• _RECORD SET_
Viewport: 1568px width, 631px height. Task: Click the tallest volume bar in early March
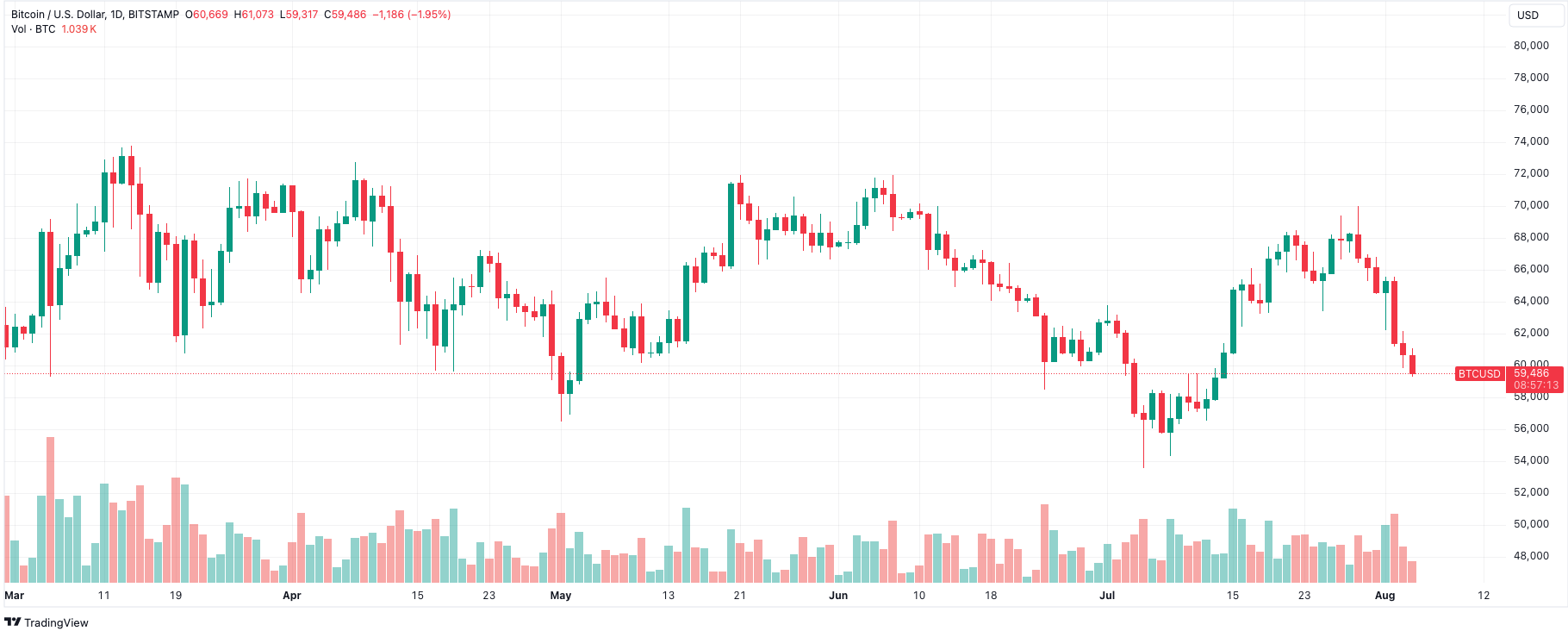(50, 510)
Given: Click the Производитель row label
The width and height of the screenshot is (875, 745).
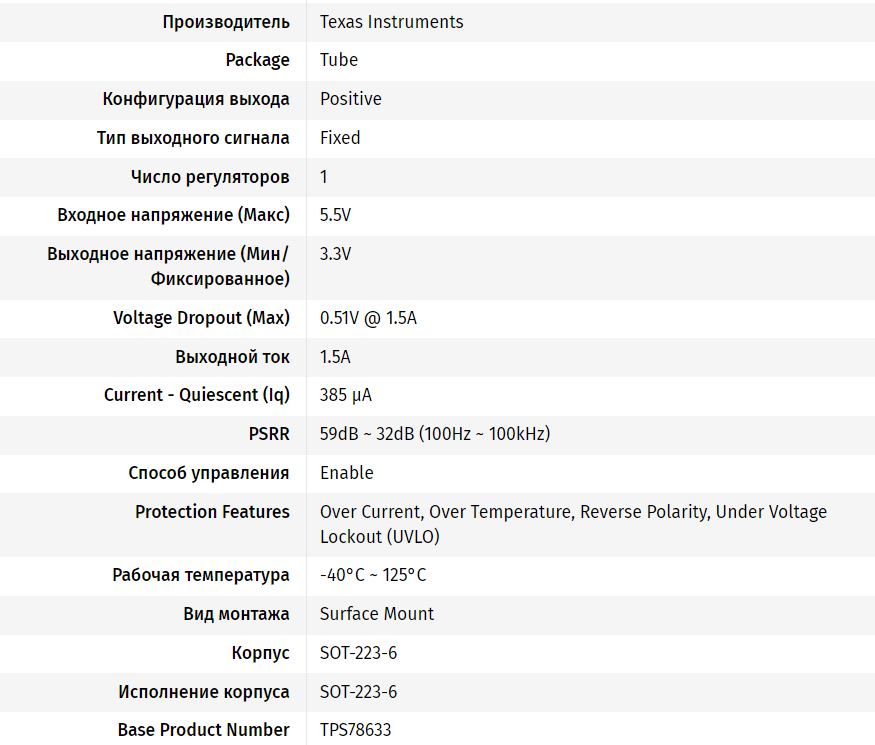Looking at the screenshot, I should click(x=226, y=21).
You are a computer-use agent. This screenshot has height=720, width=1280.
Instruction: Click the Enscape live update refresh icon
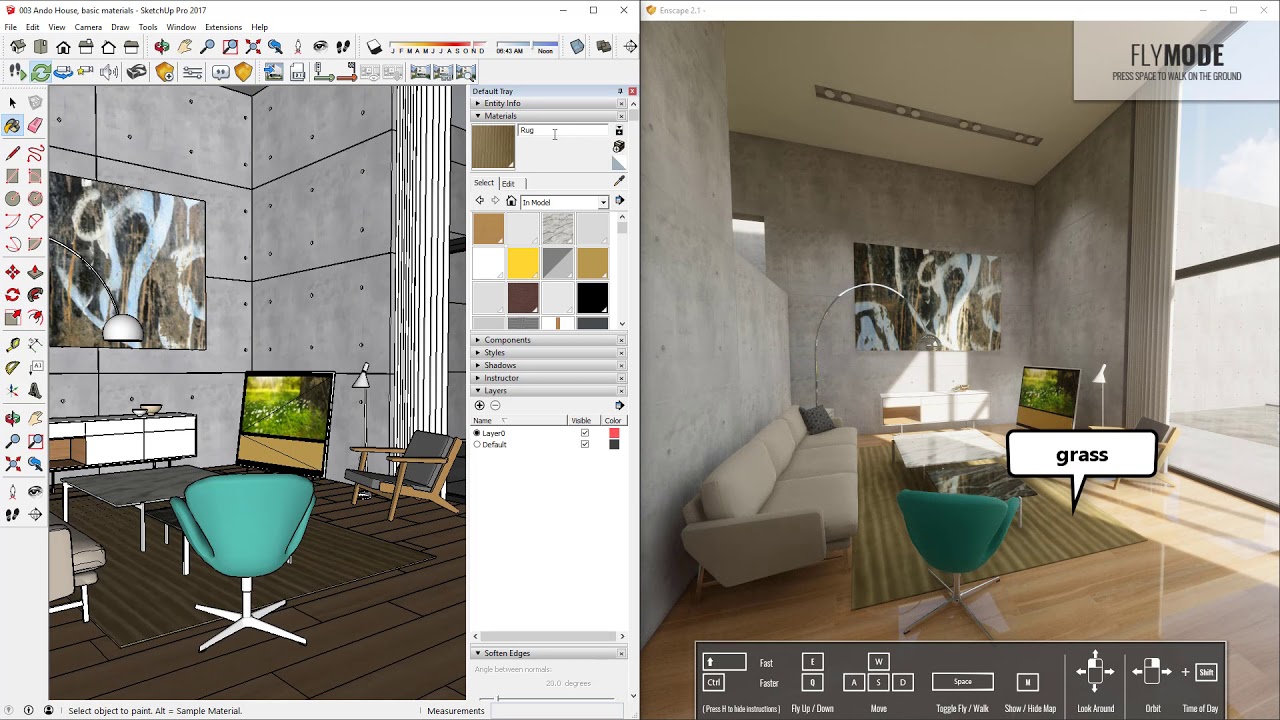pyautogui.click(x=41, y=71)
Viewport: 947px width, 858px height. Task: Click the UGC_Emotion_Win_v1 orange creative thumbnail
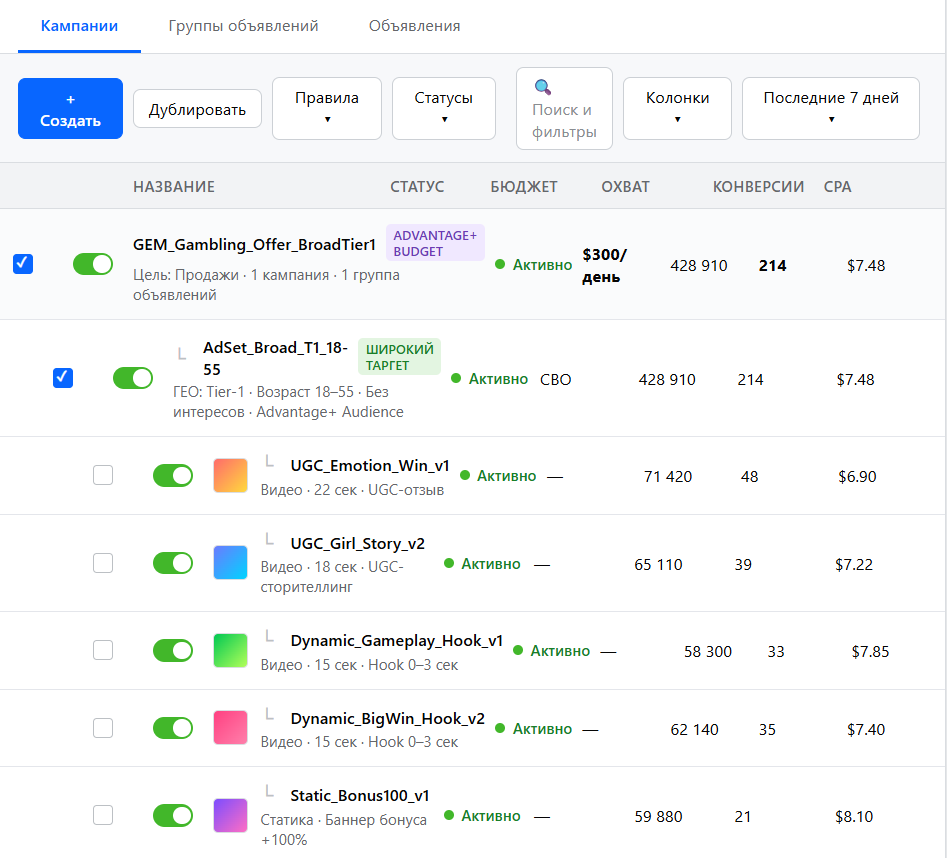pos(230,476)
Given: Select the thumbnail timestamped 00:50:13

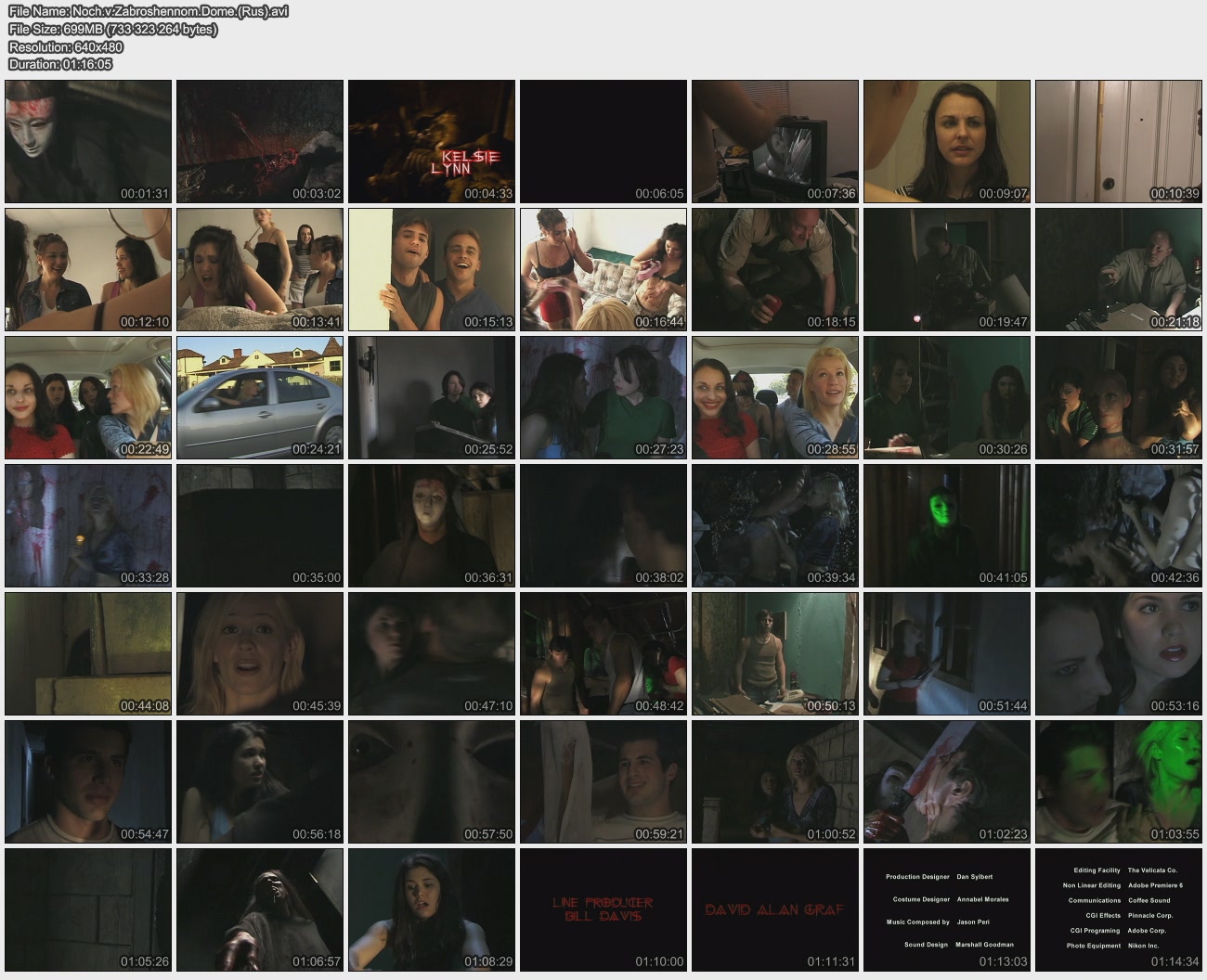Looking at the screenshot, I should tap(775, 653).
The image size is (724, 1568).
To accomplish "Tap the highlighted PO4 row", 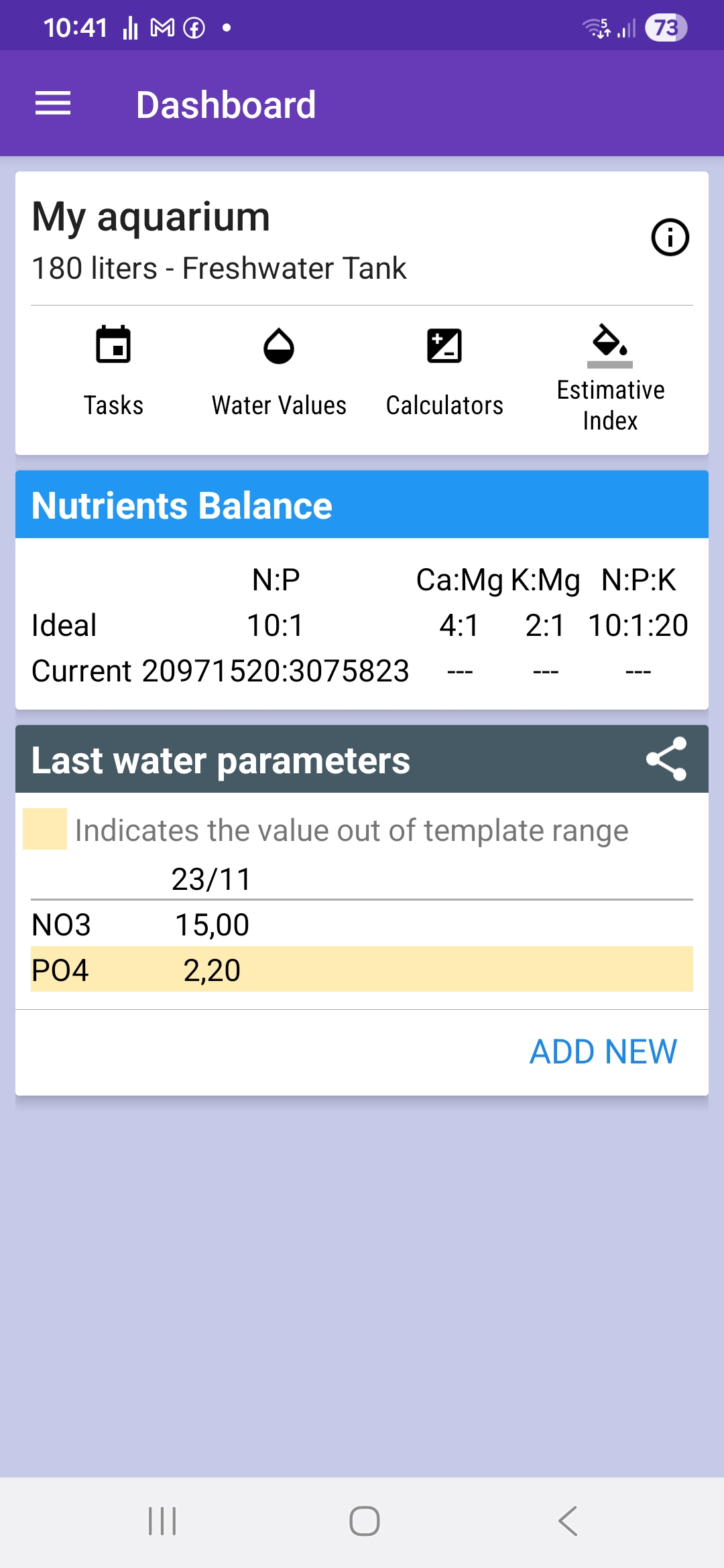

• _ABOUT THIS EXERCISE_
The task calls for repeating each line above exactly while excluding the pictures.

• _OUTPUT BELOW_
Viewport: 1568px width, 631px height. Task: Click the tallest volume bar in early March
(50, 510)
Given: Click the Производитель row label
The width and height of the screenshot is (875, 745).
Looking at the screenshot, I should click(x=226, y=21).
You are a computer-use agent. This screenshot has height=720, width=1280.
Instruction: Click the Enscape live update refresh icon
pyautogui.click(x=41, y=71)
Viewport: 947px width, 858px height. Task: Click the UGC_Emotion_Win_v1 orange creative thumbnail
pos(230,476)
Given: Select the thumbnail timestamped 00:50:13

Looking at the screenshot, I should tap(775, 653).
The image size is (724, 1568).
To accomplish "Tap the highlighted PO4 row", 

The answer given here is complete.